The UK’s Department for Works & Pensions has announced that a scheduled ban on cold-calling British residents to entice them into invest their pension savings in what too often turn out to be fraudulent schemes will also include a ban on emails and texts used for the same purpose.
The announcement, published today (Sunday), is the latest in a series of actions the British authorities have taken recently to attempt to deal with the problem of Britons being scammed out of their pensions by fraudsters.
In a statement on the government’s website, the DWP said the new measures would aim to “protect private pension savers from the threat of unscrupulous pension scammers” by:
- banning cold-calling “in relation to pensions, including emails and text messages”;
- tightening existing HMRC rules “to stop scammers opening fraudulent pension schemes”;
- implementing “tougher actions to help prevent the transfer of money from occupational pension schemes into fraudulent ones”; and
- ensuring that “only active companies, which produce regular, up-to-date accounts, can register pension schemes”, the idea being that by limiting transfers of pension pots from one occupational scheme to another, trustees will be required to ensure that the receiving scheme is regulated by the Financial Conduct Authority, or has an active employment link with the individual, or is an authorised master trust.

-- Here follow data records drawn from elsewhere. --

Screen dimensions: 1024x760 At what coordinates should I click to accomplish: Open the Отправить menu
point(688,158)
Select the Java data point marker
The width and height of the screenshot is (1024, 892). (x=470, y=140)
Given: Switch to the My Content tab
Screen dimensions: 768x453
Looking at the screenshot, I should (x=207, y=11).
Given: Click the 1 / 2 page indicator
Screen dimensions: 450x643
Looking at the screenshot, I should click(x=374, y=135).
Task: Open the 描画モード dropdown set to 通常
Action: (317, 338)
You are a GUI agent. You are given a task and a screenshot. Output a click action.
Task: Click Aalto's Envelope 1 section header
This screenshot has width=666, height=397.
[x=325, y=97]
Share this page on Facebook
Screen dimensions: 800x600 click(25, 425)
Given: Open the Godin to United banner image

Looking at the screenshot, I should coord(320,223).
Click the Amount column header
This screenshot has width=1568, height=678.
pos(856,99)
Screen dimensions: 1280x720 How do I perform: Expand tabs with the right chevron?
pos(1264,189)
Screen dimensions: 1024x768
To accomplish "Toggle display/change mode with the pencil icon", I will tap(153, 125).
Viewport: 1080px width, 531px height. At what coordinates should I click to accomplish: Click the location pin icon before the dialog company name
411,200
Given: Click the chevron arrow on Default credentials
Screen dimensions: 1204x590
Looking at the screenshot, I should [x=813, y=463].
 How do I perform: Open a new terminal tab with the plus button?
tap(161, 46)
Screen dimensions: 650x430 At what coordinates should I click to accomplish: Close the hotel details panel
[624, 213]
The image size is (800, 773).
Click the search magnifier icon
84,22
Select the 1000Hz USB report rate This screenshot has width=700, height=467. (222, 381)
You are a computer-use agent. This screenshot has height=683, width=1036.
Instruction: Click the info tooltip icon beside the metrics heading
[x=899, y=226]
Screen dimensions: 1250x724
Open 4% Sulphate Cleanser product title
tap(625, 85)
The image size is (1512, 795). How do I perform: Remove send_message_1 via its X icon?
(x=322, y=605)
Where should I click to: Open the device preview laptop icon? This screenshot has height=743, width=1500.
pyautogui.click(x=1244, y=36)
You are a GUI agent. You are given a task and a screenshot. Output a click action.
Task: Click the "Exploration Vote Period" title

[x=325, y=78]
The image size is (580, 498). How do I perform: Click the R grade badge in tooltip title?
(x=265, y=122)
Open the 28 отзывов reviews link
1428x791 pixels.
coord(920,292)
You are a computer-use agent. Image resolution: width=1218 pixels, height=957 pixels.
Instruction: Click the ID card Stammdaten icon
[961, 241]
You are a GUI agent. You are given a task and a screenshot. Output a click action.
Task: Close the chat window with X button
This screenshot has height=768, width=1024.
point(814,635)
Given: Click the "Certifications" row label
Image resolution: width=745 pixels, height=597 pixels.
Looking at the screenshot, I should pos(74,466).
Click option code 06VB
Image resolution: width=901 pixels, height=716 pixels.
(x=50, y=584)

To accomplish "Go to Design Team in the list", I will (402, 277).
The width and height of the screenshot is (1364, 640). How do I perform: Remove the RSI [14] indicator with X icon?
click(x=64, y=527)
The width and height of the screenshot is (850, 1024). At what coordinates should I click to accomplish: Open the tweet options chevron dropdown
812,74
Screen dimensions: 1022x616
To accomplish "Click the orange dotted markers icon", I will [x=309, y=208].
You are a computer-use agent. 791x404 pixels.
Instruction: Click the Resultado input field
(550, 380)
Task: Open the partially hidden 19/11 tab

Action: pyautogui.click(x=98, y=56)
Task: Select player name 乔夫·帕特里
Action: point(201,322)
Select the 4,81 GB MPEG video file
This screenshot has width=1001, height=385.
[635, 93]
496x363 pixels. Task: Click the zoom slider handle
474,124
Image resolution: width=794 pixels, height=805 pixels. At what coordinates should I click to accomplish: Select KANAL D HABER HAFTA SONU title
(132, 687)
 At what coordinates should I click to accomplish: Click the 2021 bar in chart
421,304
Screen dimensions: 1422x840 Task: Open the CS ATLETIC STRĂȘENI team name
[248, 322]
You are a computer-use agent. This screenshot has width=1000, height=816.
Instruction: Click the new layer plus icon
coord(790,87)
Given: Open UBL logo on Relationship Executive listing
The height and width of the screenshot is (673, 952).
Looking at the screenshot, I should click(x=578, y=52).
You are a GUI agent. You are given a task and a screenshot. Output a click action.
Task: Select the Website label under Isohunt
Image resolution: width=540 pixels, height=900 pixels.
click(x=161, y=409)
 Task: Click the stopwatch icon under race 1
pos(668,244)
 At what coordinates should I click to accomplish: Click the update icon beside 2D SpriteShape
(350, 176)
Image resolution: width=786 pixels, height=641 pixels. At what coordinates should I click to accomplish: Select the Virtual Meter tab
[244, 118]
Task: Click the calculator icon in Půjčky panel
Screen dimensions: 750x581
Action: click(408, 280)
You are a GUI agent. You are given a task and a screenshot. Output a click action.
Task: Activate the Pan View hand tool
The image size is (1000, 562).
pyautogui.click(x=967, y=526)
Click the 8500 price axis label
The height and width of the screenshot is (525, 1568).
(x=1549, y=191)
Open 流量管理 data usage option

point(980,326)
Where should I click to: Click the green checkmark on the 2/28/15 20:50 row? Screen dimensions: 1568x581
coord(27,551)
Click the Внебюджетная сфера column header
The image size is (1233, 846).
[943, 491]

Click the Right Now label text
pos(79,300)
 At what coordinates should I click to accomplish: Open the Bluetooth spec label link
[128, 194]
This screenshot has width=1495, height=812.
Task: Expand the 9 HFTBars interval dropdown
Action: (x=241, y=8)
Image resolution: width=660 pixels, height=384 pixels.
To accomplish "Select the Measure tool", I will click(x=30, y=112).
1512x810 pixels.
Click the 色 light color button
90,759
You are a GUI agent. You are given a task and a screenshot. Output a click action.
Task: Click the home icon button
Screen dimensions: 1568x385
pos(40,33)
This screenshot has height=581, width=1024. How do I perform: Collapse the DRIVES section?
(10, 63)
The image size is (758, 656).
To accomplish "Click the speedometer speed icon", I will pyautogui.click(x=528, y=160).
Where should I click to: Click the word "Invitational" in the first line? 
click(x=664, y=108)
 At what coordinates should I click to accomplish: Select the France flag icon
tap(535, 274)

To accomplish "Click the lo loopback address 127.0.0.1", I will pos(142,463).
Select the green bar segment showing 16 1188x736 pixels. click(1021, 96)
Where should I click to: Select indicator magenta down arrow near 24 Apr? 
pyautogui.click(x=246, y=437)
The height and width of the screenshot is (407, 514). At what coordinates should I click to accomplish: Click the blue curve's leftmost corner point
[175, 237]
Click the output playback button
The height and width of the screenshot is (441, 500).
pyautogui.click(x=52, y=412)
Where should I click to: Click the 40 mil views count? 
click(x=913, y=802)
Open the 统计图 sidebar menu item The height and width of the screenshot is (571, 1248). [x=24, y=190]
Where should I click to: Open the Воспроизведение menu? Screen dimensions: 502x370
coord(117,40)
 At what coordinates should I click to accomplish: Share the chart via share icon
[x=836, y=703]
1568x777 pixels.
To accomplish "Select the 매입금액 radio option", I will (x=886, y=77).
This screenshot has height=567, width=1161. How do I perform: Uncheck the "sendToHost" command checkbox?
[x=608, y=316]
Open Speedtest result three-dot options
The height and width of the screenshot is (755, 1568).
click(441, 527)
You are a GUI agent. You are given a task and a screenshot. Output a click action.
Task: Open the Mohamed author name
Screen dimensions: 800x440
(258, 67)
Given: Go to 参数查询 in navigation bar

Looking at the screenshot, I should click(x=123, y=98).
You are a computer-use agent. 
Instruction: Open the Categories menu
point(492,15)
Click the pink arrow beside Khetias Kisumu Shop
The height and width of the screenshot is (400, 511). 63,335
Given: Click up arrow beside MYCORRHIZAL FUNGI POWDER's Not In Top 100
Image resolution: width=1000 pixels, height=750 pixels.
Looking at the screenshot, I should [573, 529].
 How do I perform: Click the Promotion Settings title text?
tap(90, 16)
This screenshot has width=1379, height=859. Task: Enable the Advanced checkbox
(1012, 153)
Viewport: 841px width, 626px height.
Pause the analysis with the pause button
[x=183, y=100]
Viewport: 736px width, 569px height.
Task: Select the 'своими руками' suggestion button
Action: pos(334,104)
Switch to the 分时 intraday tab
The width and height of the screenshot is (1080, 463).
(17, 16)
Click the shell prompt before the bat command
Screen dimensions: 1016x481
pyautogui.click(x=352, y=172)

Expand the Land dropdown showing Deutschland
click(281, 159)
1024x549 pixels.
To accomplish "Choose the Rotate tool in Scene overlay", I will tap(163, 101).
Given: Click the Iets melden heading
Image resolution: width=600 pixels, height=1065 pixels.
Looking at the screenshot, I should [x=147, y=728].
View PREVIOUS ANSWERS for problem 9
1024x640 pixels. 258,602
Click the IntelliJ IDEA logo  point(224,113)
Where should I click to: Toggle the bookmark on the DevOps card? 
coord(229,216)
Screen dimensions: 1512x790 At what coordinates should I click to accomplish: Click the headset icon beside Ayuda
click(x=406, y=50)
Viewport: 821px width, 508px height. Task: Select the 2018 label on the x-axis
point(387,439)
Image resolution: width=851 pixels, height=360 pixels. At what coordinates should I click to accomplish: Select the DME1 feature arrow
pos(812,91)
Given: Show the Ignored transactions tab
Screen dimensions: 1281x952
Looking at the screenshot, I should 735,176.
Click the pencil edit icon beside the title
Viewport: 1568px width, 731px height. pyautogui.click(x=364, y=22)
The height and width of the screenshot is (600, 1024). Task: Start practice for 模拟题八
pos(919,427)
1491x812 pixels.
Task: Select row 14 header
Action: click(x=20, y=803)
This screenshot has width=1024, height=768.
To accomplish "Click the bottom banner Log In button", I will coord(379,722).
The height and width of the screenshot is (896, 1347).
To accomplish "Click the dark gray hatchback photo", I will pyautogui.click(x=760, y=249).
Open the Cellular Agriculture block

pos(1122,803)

The cold calling ban will be enforced by the Information Commissioner’s Office (ICO), the announcement said.
The announcement came as new figures released today showed almost £5m had been obtained by pension scammers in the first five months of 2017, the DWO noted.
It added that an estimated £43m had also been unlawfully obtained by scammers since April 2014, with those targeted having lost an average of nearly £15,000, “as scammers try to encourage savers to part with their money, with false promises of low-risk, high-return investment opportunities”.
It wasn’t immediately clear when the new regulations would come into force. However, the DWP is saying that the the legislation will be tabled as soon as possible.
Figures ‘highlight extent’ of pension theft
In a statement accompanying the announcement, Guy Opperman, minister for Pensions and Financial Inclusion, said that the figures published today highlighted “the extent to which people’s savings are being targeted and stolen through elaborate hoaxes – leaving them with little opportunity to build up their savings again”.
“That is why we are introducing tough new measures for those who scam,” he added.
“If people have saved for a private pension, we want to protect them. This is the biggest lifesaving that individuals normally make over many years of hard work. By tackling these scammers, people should know that cold calling, apart from exceptional circumstances, is banned.”
Old Mutual Wealth reaction: Govt ‘right’ to take action
Reacting to the news of the widening of the cold-calling ban to include texts and emails, Old Mutual Wealth head of retirement policy Jon Greer said the UK government was “right…[to take] steps to close loopholes that have enabled unscrupulous individuals to set up pension schemes” as well as to have given trustees “greater power to block transfers if they have concerns”.
But he noted that, as “the DWP stats published today show, [scammers] have successfully stolen millions from retirement savings” without much stopping them, suggesting that “if they are already willing to break the law, a cold calling ban won’t stop them”.
“So the main benefit of this ban is really to raise public awareness and make sure they are suspicious of any cold calling activity,” Greer went on.
“Pension freedom reforms opened up opportunities for people in retirement, but they also signaled open season for scammers.
“Let’s face facts, many cold callers today will already be operating illegal pension scams.”
Callers, therefore, needed to know that if they receive a unsolicited call offering, for example, a “pension review”should “always hang up and instead discuss your options with a financial adviser that you know and trust”, Greer said.
As reported in December, the UK government consulted the pensions industry and others on a package of measures aimed at putting an end to the practice of luring British pension-scheme owners into transferring their pension pots into fraudulent schemes, which, as the figures released today show, has increased sharply in the 16 months since new legislation that was designed to make it easier for people to access their pension pots from the age of 55 came into force.